How to write a right Multinomial distribution correctly?

Modeling
1

Hello all, this is the first time I using Stan, I want to ask some naïve questions about Multinomial distribution.

My data like this form

Ob1 Ob2 Ob3
16 17 7
10 20 10

which there are T times data set with three objects that each time’s total is 40.
Therefore I want to use multinomial distribution to estimate parameters.
My process model is
Y_t = U + B * Y_t-1 + W
where Y is time t’s data, which should be a 31 matrix mathematically.
And U is a 31 parameter vector, B is a 33 parameter matrix.
W is the 31 error term.

My stan code as follows

functions{

  matrix B_r(matrix B){
  matrix[3,3] B_r;  
  B_r[1,1]=B[1,1]; 
  B_r[1,2]=B[1,2]; 
  B_r[2,1]=B[2,1]; 
  B_r[2,2]=B[2,2];
  B_r[1,3]=0;
  B_r[2,3]=0;
  B_r[3,3]=0;
  B_r[3,2]=0;
  B_r[3,2]=0;
  return B_r;
  }
  
  vector U_r(matrix U){
    vector[3] U_r;
    U_r[1]=U[1,1];
    U_r[2]=U[2,1];
    U_r[3]=0;
    return U_r;
  }
   
}

data{
  int<lower=0> T;
  int<lower=0> Sp;
  int<lower=0> y[T,Sp];
  real min_log_y; 
  real max_log_y;
}

parameters{
  
  vector<lower = min_log_y, upper = max_log_y>[T] log_y[3];
  matrix<lower=0>[1,3] U;
  matrix[3,3] B;
  matrix[3,1] sigma;
}

transformed parameters{

  vector[3] P;
  P[1]=y[T,1];
  P[2]=y[T,2];
  P[3]=y[T,3];
  
}


model{
    // Data Model ===================================
    for (t in 1:T){
              y[t] ~ multinomial(P/40);
    }
    // End of Data Model ===============================
    
    // Process model============================
    
    for (t in 2:T){
      log_y[t,]~ multi_normal(U_r(U) + B_r(B)*log_y[t-1], sigma);
    }
    
    sigma[,1] ~ uniform(0,1000);
    
    U[,1] ~ normal(0,100);
    
    
    //End of process model
}


generated quantities{

  
  vector [2] U_op;
  matrix [2,2] B_op;
  matrix [2,1] sigma_op;
  
  U_op[1] = U_r(U)[1];
  U_op[2] = U_r(U)[2];
  B_op[1,1] = (1-B_r(B)[1,1])/U_op[1];
  B_op[1,2] = -B_r(B)[1,2]/U_op[1];
  B_op[2,2] = (1-B_r(B)[2,2])/U_op[2];
  B_op[2,1] = -B_r(B)[2,1]/U_op[2];
  
  sigma_op = sigma;
}

Then I use rstan to fit this model, the code i used is

fit <- stan(file = “0208.stan”, data = MB2_3, pars = c(“U”,“B”,“sigma”), warmup = warmup, iter = iter, chains = 3, thin = thin)

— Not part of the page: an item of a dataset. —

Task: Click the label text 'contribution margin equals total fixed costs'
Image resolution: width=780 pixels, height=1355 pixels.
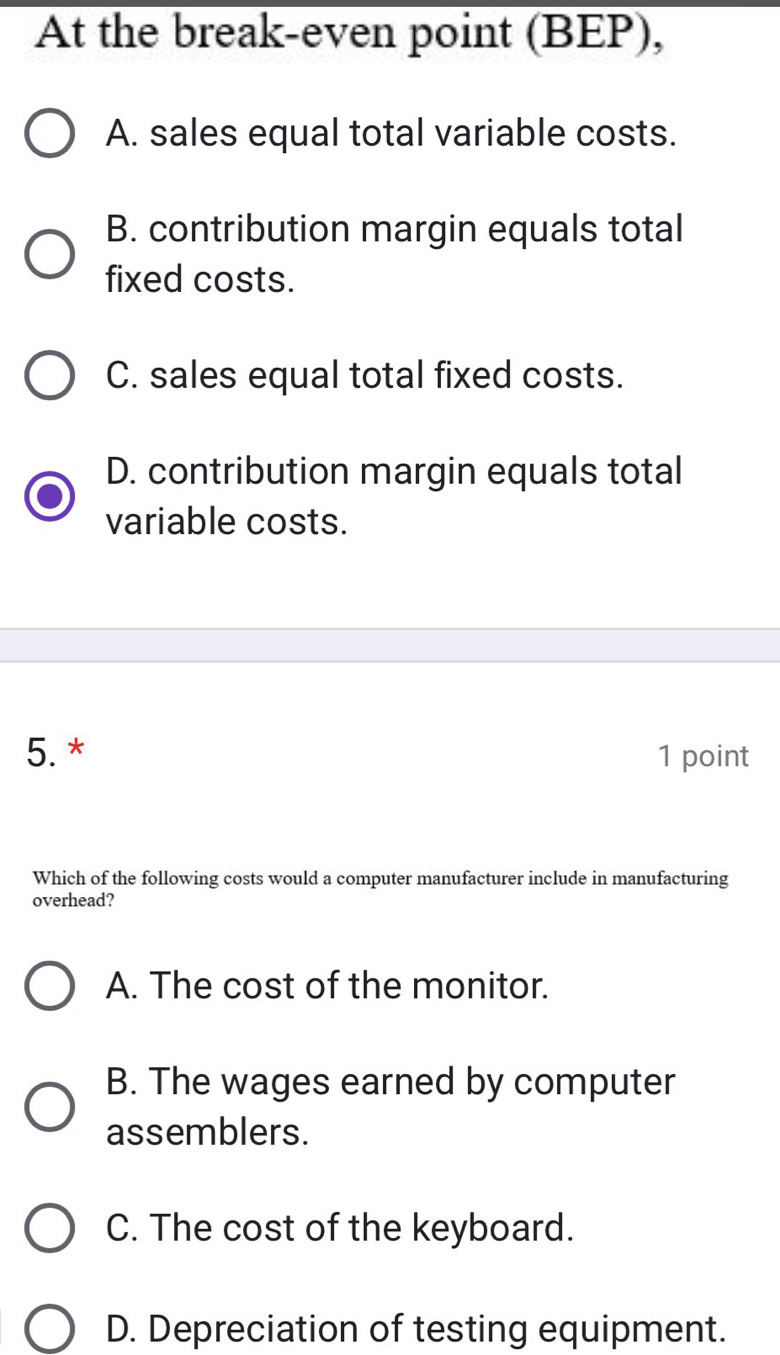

But there is a error occurred as follows

here are whatever error messages were returned [[1]] Stan model ‘0208’ does not contain samples.

I am sorry for my ignorance. If possible please give me some advice, thank you very much!

2

Hi! Welcome to the Stan Forums! Sorry for the long wait to get this reply.

Can you please run with chains = 1 and paste the error message that you get here?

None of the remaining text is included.